Reproduce the lines of the records below without any change, beginning at the line that contains "Click the star rating for UpdraftPlus plugin" and stopping after the line that contains "Looking at the screenshot, I should [968, 145].". Copy only those lines.

(Stored data)
────────────────────────────────────────
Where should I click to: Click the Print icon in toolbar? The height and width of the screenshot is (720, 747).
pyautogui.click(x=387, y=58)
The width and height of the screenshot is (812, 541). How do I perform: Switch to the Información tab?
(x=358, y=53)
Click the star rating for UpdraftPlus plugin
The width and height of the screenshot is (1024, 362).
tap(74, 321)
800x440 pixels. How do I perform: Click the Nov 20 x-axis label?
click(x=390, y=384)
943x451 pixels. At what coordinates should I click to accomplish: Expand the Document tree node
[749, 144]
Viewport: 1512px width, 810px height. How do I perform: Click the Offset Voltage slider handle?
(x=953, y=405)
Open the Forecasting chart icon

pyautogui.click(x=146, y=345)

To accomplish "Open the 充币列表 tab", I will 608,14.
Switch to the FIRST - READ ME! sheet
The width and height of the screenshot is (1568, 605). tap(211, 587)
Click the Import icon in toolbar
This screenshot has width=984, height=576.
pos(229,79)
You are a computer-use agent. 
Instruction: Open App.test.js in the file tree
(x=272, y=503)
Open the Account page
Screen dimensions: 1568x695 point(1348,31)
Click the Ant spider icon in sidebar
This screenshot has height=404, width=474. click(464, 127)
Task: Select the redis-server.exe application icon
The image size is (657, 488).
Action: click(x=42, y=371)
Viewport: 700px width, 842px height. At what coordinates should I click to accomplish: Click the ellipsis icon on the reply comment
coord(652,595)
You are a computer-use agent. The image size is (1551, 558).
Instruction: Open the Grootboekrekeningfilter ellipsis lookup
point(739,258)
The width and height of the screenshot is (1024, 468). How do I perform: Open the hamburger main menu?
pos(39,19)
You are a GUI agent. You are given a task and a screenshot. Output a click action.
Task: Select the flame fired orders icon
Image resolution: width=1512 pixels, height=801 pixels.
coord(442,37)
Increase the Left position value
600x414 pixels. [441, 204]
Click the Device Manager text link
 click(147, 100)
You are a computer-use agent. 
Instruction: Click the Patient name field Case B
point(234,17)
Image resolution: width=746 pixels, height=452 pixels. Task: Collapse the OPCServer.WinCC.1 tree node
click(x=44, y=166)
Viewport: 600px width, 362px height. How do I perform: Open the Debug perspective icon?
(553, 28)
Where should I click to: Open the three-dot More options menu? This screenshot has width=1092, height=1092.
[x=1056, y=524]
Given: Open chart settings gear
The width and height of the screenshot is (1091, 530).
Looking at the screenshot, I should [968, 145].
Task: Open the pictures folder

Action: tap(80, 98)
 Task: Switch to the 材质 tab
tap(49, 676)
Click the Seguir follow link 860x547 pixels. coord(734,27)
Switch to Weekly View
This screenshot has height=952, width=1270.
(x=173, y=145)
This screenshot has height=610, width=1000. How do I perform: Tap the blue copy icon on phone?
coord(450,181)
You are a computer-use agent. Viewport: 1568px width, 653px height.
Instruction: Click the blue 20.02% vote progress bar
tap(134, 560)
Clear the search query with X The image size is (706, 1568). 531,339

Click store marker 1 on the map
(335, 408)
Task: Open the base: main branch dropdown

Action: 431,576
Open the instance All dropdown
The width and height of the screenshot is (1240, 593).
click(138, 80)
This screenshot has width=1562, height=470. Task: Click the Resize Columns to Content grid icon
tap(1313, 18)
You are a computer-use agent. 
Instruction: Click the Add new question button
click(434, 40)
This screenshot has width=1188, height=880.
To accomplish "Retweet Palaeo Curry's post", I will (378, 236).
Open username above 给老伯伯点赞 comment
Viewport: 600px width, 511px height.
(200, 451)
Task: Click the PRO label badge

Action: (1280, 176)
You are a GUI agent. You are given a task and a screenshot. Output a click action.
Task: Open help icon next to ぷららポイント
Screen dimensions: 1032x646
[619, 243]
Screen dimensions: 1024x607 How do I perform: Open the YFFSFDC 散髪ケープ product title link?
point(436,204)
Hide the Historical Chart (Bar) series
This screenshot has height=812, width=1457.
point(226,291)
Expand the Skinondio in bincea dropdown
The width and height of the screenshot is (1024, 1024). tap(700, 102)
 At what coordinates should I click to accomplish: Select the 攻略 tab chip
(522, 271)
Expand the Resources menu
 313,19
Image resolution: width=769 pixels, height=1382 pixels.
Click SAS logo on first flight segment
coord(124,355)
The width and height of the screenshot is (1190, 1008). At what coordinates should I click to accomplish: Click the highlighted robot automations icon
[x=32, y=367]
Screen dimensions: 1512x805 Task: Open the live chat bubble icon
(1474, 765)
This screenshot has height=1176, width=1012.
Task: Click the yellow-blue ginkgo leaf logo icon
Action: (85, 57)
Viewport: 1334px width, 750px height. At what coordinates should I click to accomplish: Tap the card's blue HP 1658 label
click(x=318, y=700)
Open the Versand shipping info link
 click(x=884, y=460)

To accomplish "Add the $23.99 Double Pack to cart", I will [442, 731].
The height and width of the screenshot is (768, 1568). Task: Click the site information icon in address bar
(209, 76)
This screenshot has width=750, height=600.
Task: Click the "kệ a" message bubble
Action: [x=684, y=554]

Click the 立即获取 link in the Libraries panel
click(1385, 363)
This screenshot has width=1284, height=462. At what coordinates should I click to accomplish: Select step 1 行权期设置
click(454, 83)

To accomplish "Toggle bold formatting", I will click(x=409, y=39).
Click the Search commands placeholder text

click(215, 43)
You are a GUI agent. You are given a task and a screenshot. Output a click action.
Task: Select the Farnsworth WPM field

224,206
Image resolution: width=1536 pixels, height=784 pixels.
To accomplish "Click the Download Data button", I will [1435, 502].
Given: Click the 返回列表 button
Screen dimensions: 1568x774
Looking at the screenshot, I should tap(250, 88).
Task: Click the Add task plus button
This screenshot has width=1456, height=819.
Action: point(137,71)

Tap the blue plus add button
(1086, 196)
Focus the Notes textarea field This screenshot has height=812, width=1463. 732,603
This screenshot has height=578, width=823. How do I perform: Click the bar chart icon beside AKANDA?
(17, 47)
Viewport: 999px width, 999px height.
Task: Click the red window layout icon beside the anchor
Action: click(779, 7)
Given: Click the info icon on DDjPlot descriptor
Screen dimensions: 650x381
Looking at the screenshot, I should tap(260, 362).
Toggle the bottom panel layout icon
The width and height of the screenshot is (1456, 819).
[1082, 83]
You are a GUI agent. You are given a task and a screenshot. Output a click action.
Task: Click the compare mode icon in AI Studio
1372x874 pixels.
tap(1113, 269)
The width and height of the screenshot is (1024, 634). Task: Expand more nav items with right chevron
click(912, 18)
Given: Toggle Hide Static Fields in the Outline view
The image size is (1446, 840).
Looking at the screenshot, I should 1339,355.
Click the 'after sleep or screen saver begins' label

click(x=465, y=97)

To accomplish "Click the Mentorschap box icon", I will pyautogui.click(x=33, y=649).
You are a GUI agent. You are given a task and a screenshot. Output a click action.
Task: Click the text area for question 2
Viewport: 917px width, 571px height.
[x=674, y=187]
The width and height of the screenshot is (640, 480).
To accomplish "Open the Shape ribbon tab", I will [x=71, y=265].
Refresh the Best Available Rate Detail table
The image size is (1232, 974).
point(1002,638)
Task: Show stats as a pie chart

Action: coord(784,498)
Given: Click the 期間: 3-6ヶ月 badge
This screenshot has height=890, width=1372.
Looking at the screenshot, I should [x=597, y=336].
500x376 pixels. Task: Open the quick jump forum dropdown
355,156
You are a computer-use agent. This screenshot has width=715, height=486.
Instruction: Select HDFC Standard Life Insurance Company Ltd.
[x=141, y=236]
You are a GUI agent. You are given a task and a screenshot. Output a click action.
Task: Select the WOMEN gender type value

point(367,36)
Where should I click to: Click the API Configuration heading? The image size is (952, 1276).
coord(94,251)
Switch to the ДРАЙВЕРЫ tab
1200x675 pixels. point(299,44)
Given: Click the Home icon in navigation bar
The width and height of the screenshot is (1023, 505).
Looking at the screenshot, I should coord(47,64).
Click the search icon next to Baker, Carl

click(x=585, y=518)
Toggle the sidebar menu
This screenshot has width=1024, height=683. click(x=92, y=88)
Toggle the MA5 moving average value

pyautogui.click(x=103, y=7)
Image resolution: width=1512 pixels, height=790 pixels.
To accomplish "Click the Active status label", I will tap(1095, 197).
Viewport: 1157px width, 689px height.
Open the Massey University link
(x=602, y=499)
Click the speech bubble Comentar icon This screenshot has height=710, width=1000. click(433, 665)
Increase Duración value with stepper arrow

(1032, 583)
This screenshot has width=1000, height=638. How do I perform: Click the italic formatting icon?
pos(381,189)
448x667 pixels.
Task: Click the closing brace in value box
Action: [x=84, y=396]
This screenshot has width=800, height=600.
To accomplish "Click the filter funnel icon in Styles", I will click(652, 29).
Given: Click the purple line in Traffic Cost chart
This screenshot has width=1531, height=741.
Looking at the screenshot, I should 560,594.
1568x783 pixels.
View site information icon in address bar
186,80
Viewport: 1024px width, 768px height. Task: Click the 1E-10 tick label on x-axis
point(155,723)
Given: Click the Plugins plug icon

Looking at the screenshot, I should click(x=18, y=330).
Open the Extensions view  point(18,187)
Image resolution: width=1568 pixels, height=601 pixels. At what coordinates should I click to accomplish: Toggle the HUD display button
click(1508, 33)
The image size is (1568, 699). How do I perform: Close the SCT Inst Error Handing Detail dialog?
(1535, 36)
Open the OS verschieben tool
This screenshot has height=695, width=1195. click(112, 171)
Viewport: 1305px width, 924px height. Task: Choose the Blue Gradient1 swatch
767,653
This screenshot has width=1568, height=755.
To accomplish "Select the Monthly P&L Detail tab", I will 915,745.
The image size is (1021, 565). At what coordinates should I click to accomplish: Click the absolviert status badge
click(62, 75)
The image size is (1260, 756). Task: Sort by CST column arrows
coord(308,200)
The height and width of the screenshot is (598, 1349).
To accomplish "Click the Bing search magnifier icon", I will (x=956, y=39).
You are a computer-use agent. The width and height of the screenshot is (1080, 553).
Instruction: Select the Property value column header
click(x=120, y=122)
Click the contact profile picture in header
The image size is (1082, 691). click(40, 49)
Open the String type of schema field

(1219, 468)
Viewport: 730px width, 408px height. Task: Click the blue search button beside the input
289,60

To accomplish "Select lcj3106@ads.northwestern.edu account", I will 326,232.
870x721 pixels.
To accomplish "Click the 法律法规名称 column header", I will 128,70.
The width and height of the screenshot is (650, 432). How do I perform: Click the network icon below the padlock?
────────────────────────────────────────
_Full response_
Click the star rating for UpdraftPlus plugin
The width and height of the screenshot is (1024, 362).
tap(74, 321)
800x440 pixels. How do I perform: Click the Nov 20 x-axis label?
click(x=390, y=384)
943x451 pixels. At what coordinates should I click to accomplish: Expand the Document tree node
[749, 144]
Viewport: 1512px width, 810px height. How do I perform: Click the Offset Voltage slider handle?
(x=953, y=405)
Open the Forecasting chart icon

pyautogui.click(x=146, y=345)

To accomplish "Open the 充币列表 tab", I will 608,14.
Switch to the FIRST - READ ME! sheet
The width and height of the screenshot is (1568, 605). tap(211, 587)
Click the Import icon in toolbar
This screenshot has width=984, height=576.
pos(229,79)
You are a computer-use agent. 
Instruction: Open App.test.js in the file tree
(x=272, y=503)
Open the Account page
Screen dimensions: 1568x695 point(1348,31)
Click the Ant spider icon in sidebar
This screenshot has height=404, width=474. click(464, 127)
Task: Select the redis-server.exe application icon
The image size is (657, 488).
Action: click(x=42, y=371)
Viewport: 700px width, 842px height. At what coordinates should I click to accomplish: Click the ellipsis icon on the reply comment
coord(652,595)
You are a computer-use agent. The image size is (1551, 558).
Instruction: Open the Grootboekrekeningfilter ellipsis lookup
point(739,258)
The width and height of the screenshot is (1024, 468). How do I perform: Open the hamburger main menu?
pos(39,19)
You are a GUI agent. You are given a task and a screenshot. Output a click action.
Task: Select the flame fired orders icon
Image resolution: width=1512 pixels, height=801 pixels.
coord(442,37)
Increase the Left position value
600x414 pixels. [441, 204]
Click the Device Manager text link
 click(147, 100)
You are a computer-use agent. 
Instruction: Click the Patient name field Case B
point(234,17)
Image resolution: width=746 pixels, height=452 pixels. Task: Collapse the OPCServer.WinCC.1 tree node
click(x=44, y=166)
Viewport: 600px width, 362px height. How do I perform: Open the Debug perspective icon?
(553, 28)
Where should I click to: Open the three-dot More options menu? This screenshot has width=1092, height=1092.
[x=1056, y=524]
Given: Open chart settings gear
The width and height of the screenshot is (1091, 530).
Looking at the screenshot, I should [968, 145].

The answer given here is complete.